Even though it would have been right and proper for this new-made Christian to decline to admit Jews, even sick ones, into his home, the apostate could not suppress his pity for this suffering woman, especially since he was still excited by the desire to extend his knowledge of these exotic Jews. He suggested to Ben Attar that they take the patient to his house, so that he could more readily combat the illness with the help of all those potions and drugs and medical implements that were ready and waiting to save life, which is sometimes likened to a passing shadow or a fleeting dream. It would be better too, the physician opined, for the first wife to accompany them, so that she could prepare ritually fit food for them, for there was not a single Jew available for the purpose in the whole of Verdun.
Ben Attar, his anxieties vindicated, was glad to hear the counsel spoken by the physician, whose apostasy did not detract in Ben Attar’s opinion from his medical skill or his humanity.
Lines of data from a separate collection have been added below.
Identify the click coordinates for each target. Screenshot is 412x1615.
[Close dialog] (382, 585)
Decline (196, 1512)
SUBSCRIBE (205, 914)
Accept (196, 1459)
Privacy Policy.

Since he had been doubtful all along about Rabbi Elbaz’s chances of persuading eight qualified Jews from the community of Metz to leave their families and their house of prayer on the eve of the Day of Atonement, even in exchange for gold coin, and travel some thirty miles to a little border town so as to make up a temporary wayside congregation for a foreign Jew whose wife had fallen sick, he knew that no purpose would be served by waiting outside the walls. He had explicitly said to Elbaz that if he could not accomplish his mission, he was not bound to hasten to rejoin them, but on the contrary, it would be preferable for him to spend the Day of Judgment together with his son in the midst of a large Jewish community, cleansing his soul and sanctifying himself by prayer and enlisting the whole congregation in supplications to the Almighty to grant recovery to the sick woman and peace of mind to the well one—for surely the prayers of a banned man’s advocate are more efficacious than his own.